Which is better – the spoken word of law or the written word of law? In the modern world this may not be a relevant question. We accept whatever as written to be final – and the court is the finest example of this. Even the oral testimony of a witness is transcribed, and the transcript serves as the official, legal record of the testimony. This article analyzes the impact of judicial activism on the spoken and written word of law.
In recent years, the superior judiciary has embraced the Islamic and the ancient world where speech and actions were considered superior. An oath or a vow had to be spoken, not written. In ancient times, Plato argued that oral communication was better than the written word.

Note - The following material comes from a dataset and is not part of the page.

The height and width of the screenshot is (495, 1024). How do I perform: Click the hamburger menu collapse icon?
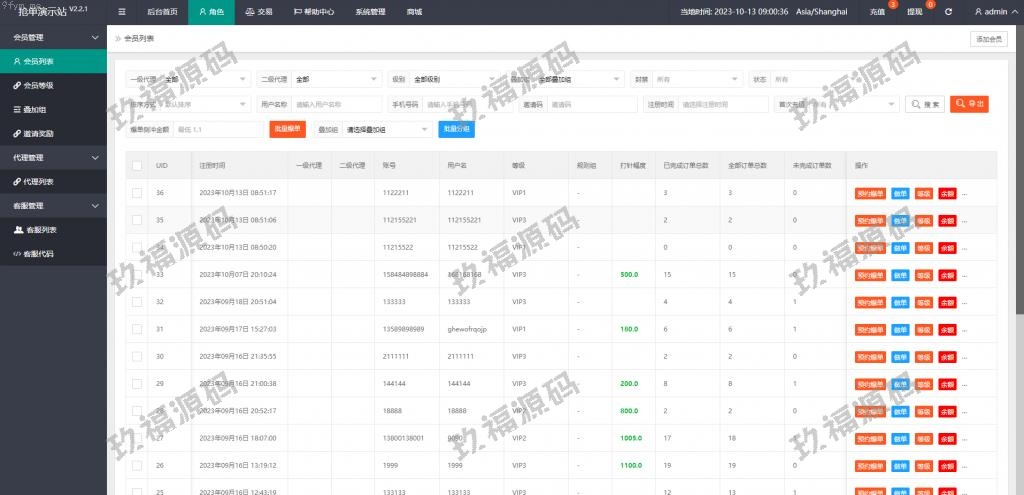[122, 12]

The media, mostly to create a special interest with respect to the case at hand, relentlessly sensationalizes words spoken from the bench. Perhaps, judges feel that simply speaking from the judgments alone will not allow the reader to hear the discourse that is now so common in court. Hence, media coverage takes full advantage with its unabated and at times harsh and unremitting reporting.

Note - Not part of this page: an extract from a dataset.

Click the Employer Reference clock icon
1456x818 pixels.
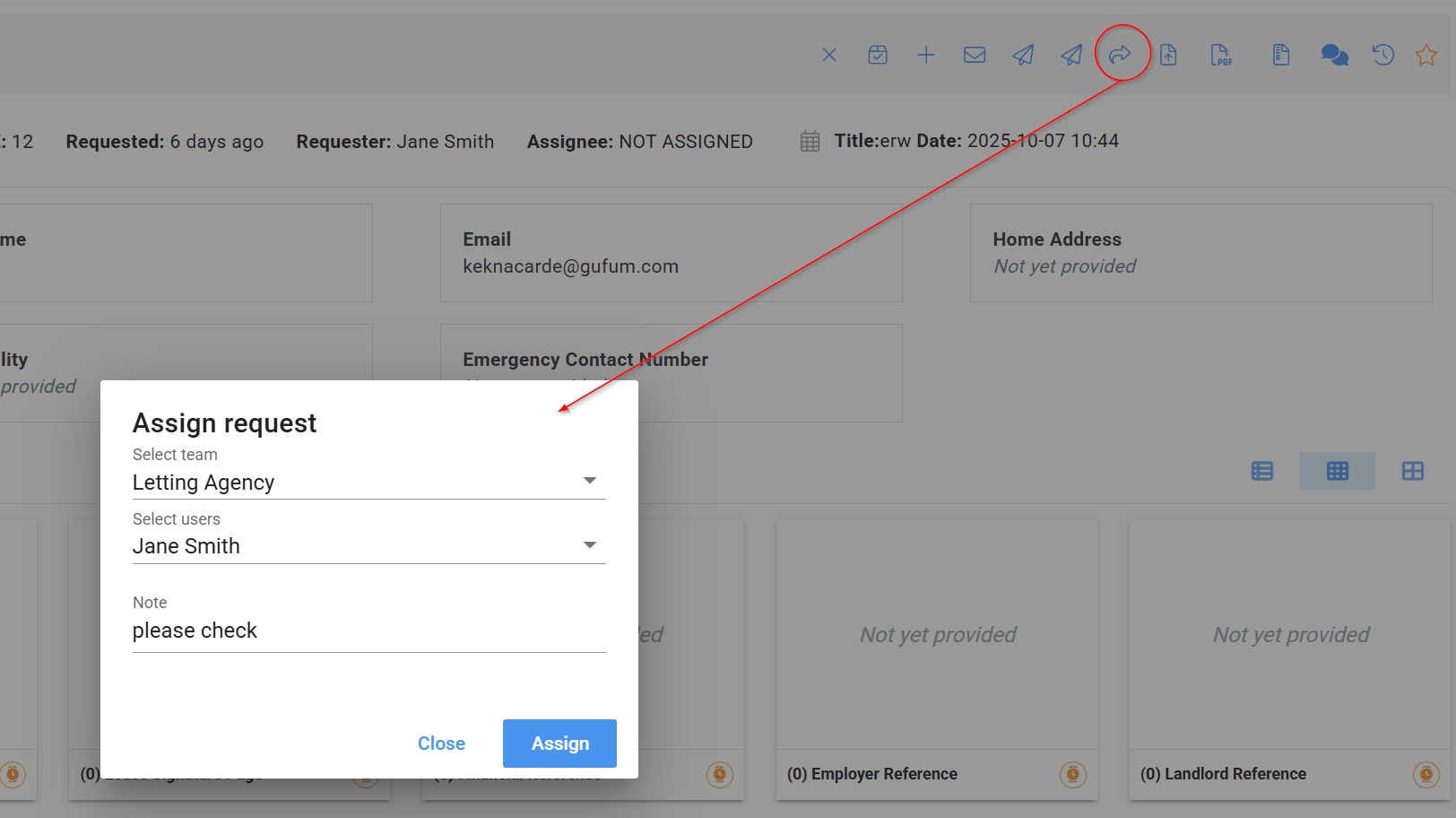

Very clearly, there is immediacy to courtroom utterances as the spoken word is a living thing – particularly when they are captured by the media and debated with vigour. The written word, in the form of a judgment, will always lack this.
Unfortunately, in the last several years we have seen obedience and allegiance being ordered only by spoken words of law. Language and words being the most powerful tool available to humanity have at times despaired at the hands of the law as it has not been used constructively for encouragement but to harm and mostly humiliate or hurt. Indeed, such spoken words and utterances if converted into instructions or judgments are not speaking orders. Hence, the spoken word of law that orders obedience and allegiance will always be open to question and criticism.
The danger with judicial activism in recent years is when judgments or the spoken word of law have attempted to shape the common law according to judges’ own highly individualist vision of society which at times is based on their own belief rather than the letter of the law. This is why such judgments or the spoken word of law are often criticized for subjectivity.
Despite this age of digital technology, law courts remain one of the main scenes of rhetorical activity and rhetoric is used by all lawyers for persuasion. Words can remain the raw material of the legal profession; however, precedent and law reports must always be not just a treasury of law but also a great treasury of literature. Only our judges can ensure this; they must be masters of both the spoken and written word of the law. The writings of our judgments must survive the immediate hour.
It is for this reason that the written word of law gains so much more importance when it is combined with literature (be it in the form of the eloquence of Lord Denning or from Shakespeare or popular theatre). Indeed, Denning’s story-telling style of writing in perfect English – short and in crisp sentences – intended to bring the command of the judgment but also make the judgment accessible to the layperson.
Literature to Denning was very different. His judgments would start with a prologue, as the chorus does in a Shakespearean play. He would then introduce the story by drawing upon the characters as they really were and usually avoided all references to pleadings.
Poetry, like the law, is fiction. Law and literature have common properties of language and vision. Judges seek support from this while formulating their judgments as the law is inevitably a matter of language and can be articulated in words – the written word of the law. In other words, there should be willingness to quote non-legal literary sources and bring the same in the text of the law in order to improve the jurisprudence so that it can gain more clarity rather than on its antiquity. This then becomes the fundamental connection between law and literature.
If law and literature become strangers to each other then the spoken word of law will prevail. This will only be the case when future lawyers, judges and legal academics are no longer orators, philosophers or historians and by default will be driven and enamored by the spoken word of the law (that requires no serious intellectual preparation for practice). Hence, the law will find itself surrounded by the mechanical approach of lawyers and judges.
Law therefore must provide protection to literature as a valuable category of expression. This can only be achieved if ‘law and literature’ returns to the core of law school curriculum. When a great judgment is often referred to as a celebrated judgment, it is literature that has come to the aid of the law. In this way, the text of the law will not only be studied, but it will also be celebrated.
The writer is a barrister with over 35 years of experience in law.